It’s going to be a long and expensive summer for working parents, as they spend the next couple of months trying to cobble together child-care options. For many that consists of stringing together a patchwork schedule of camps, babysitters, grandparent care, and family vacations thrown in for good measure. It’s not only complicated, it’s expensive. Parents say they expect to spend an average of $998 per child, according to an online poll of almost 3,900 U.S. adults with kids conducted by Bankrate.com. Nearly one in five parents say they plan on spending over $2,000 per child for summertime child-care services, and that includes summer camps, classes, as well as daily babysitters or nannies. During the school year, parents in Bankrate’s survey say they spend about $11,619 on average for child care for each child. That means, including summer expenses, families are spending just over $1,000 a month year-round on child-care services. “Child care in general is expensive, no matter what time of year it is,” Cristina Novoa, a policy analyst for Early Childhood Policy at the Center for American Progress, tells CNBC Make It. It’s not uncommon, she adds, for child care to be a family’s largest household expense — more than rent or a mortgage.
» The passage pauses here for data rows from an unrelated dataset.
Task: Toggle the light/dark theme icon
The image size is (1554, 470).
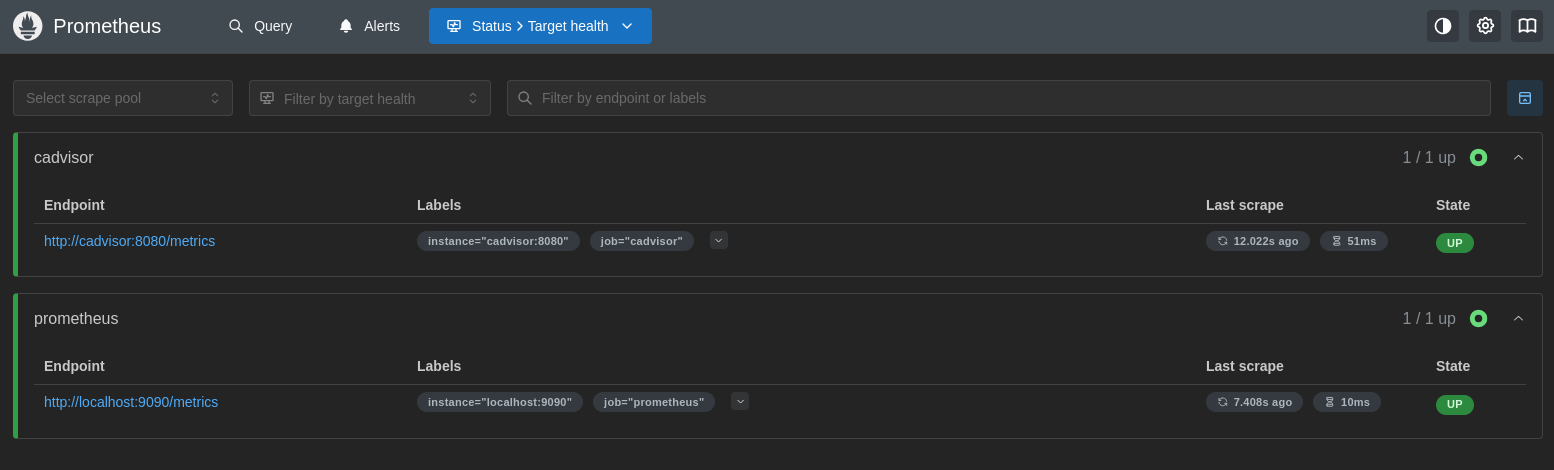Action: [x=1442, y=26]
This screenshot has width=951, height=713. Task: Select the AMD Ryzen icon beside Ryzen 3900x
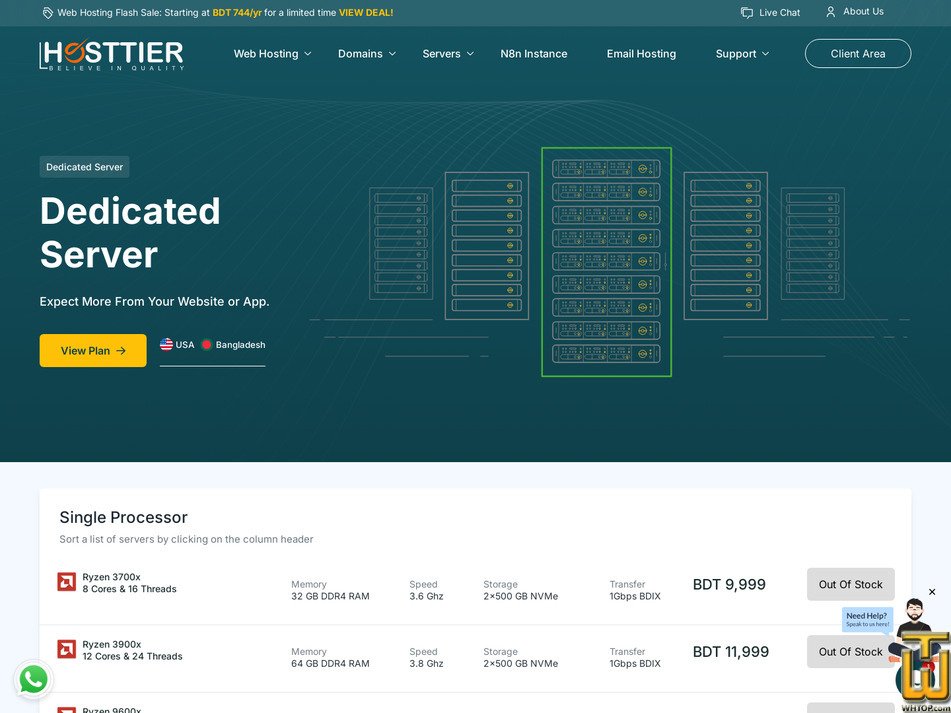[x=66, y=648]
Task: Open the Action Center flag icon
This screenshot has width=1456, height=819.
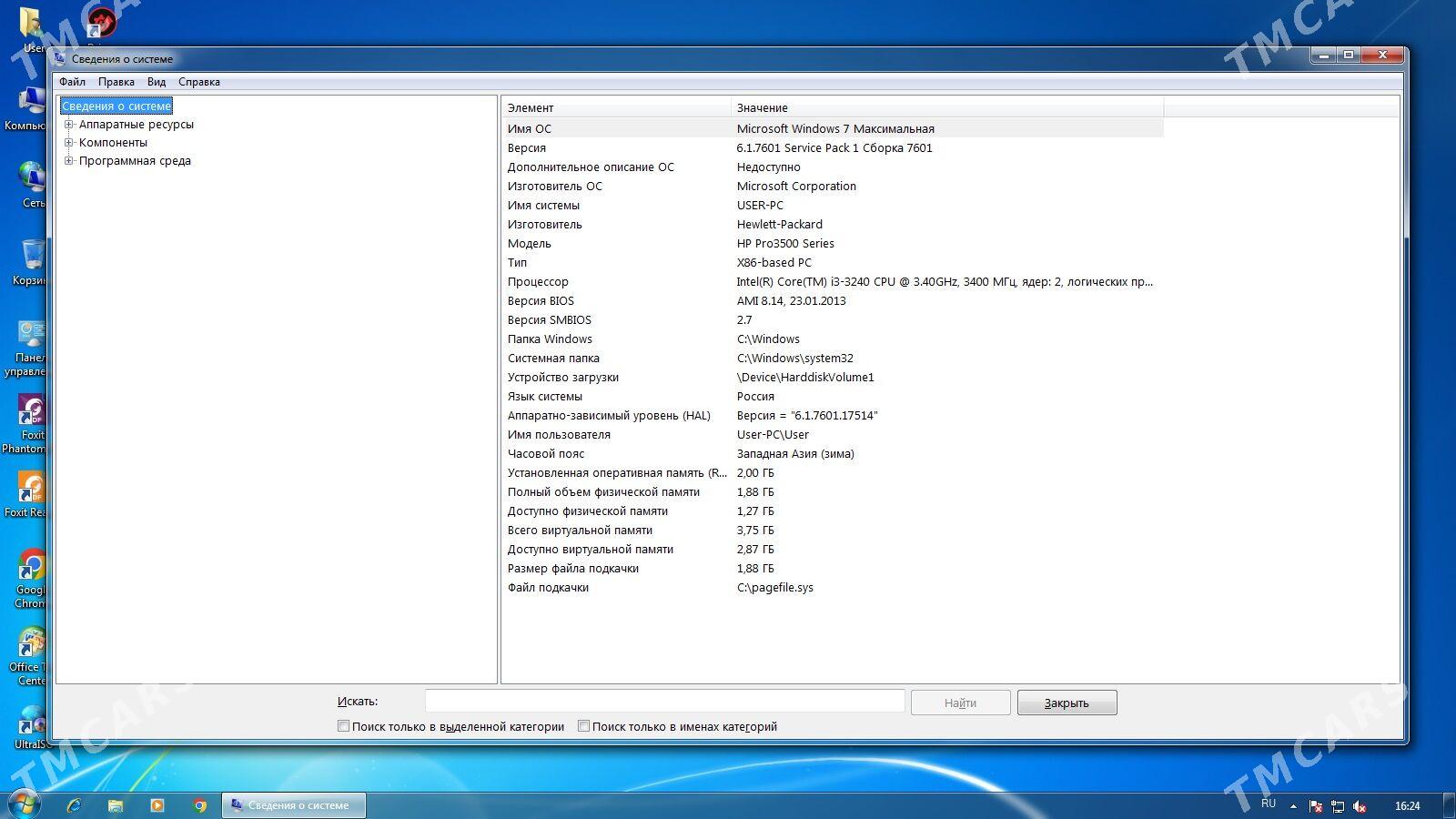Action: pyautogui.click(x=1316, y=805)
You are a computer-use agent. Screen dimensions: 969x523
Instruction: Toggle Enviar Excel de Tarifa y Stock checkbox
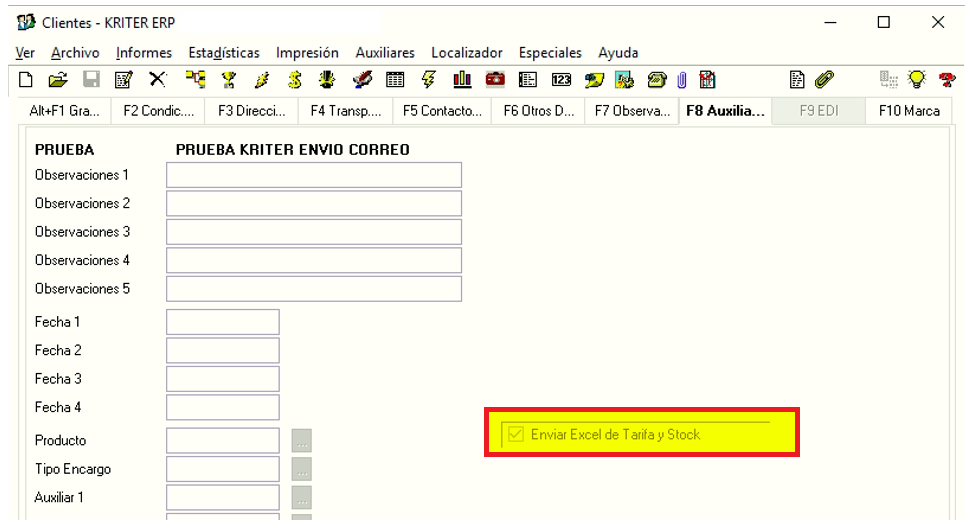click(516, 435)
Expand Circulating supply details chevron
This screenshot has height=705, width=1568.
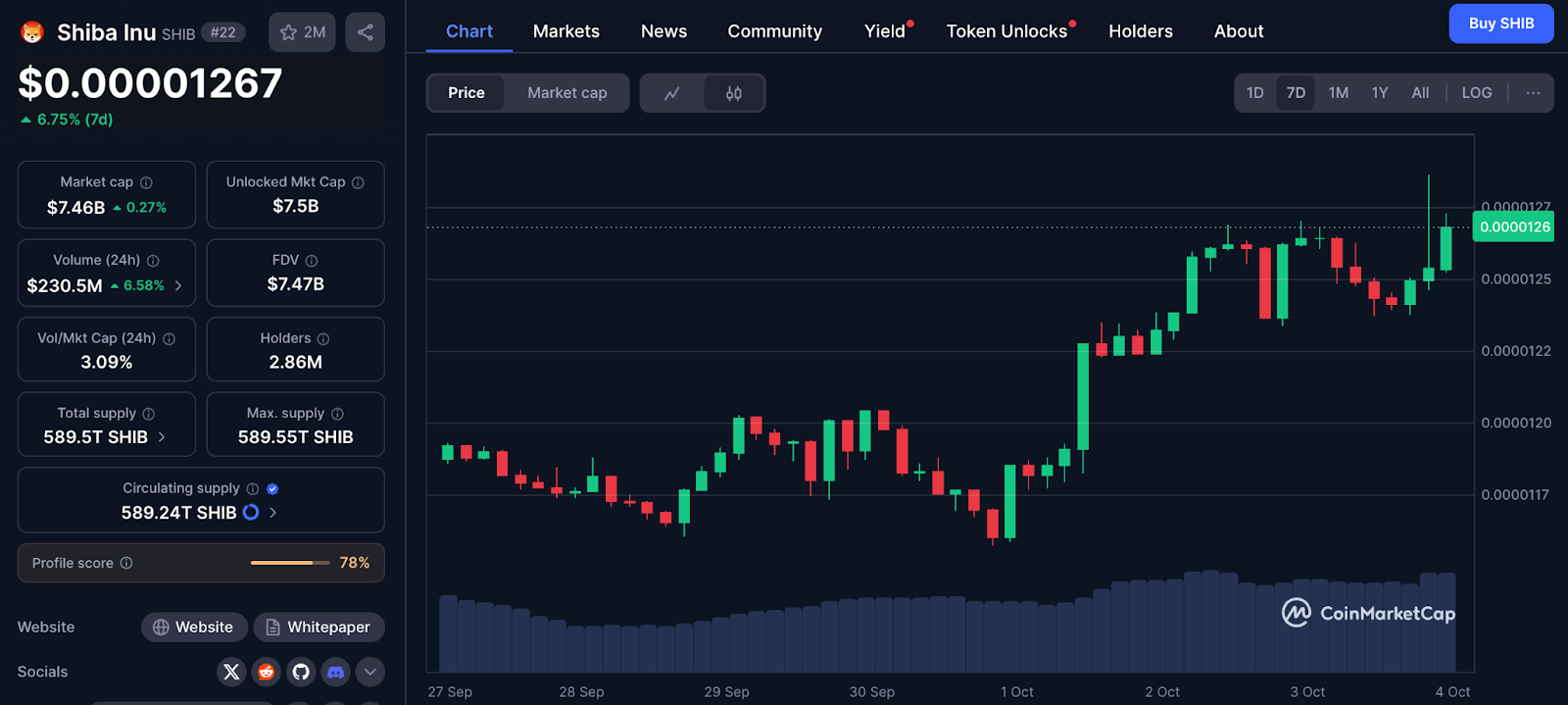273,512
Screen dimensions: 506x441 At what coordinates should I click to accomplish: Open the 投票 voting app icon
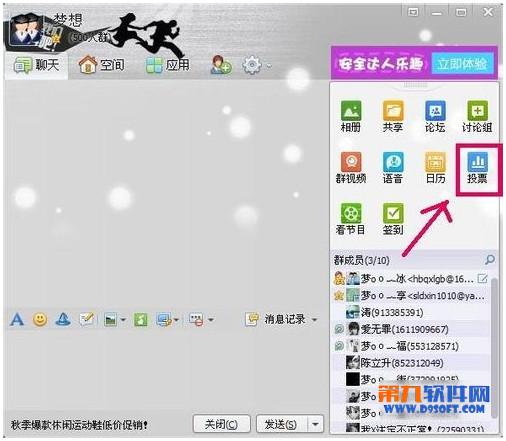point(477,168)
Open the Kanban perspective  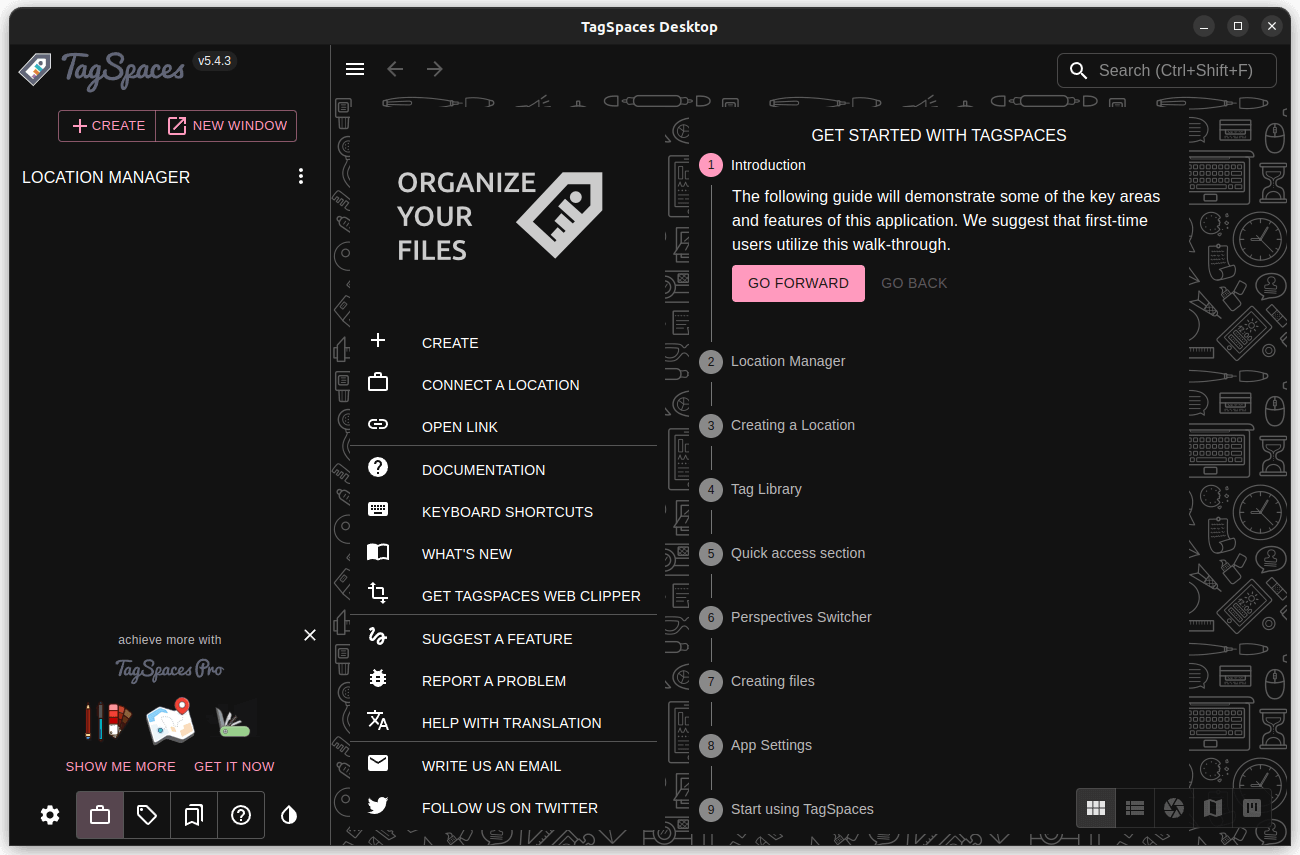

Why child care costs so much

Spending almost $1,000 per kid seems like a lot until you realize that parents regularly underestimate the final bill. The Center for American Progress, using data from the Afterschool Alliance’s America After 3PM survey, found last year that parents with two children actually ended up paying closer to $3,000 for summer programs. That’s about 20% of a typical family’s income. That’s not surprising when you break down the rates of care. The average weekly rate for day camp ranges from $199 to $800, while overnight camps will set parents back between $680 and $2,000 a week, according to the American Camp Association. And while those figures are from 2018, Novoa says there’s no real reason to believe that things will be cheaper this year. Additionally, that $3,000 budget doesn’t include the family vacation and care from grandparents that 44% of parents depend on to fill any gaps in the schedule, according to a 2018 online survey of parents conducted by the D.C.-based policy organization New America. These stopgap solutions can also fuel additional spending. One of the biggest reasons child care is so expensive is that caring for young kids is a labor-intensive business, Novoa says. One you can’t really automate. “You’ll always need an adult in the classroom who will ensure that kids are safe, healthy and happy, and who will provide the kinds of sensitive, one-on-one interactions kids need,” Novoa says. And that comes at a price. Another issue is a lack of options: 51% of Americans live in neighborhoods classified as child-care deserts by the Center for American Progress. These are areas with an insufficient supply of licensed child-care providers, according to a comprehensive study the organization undertook last year.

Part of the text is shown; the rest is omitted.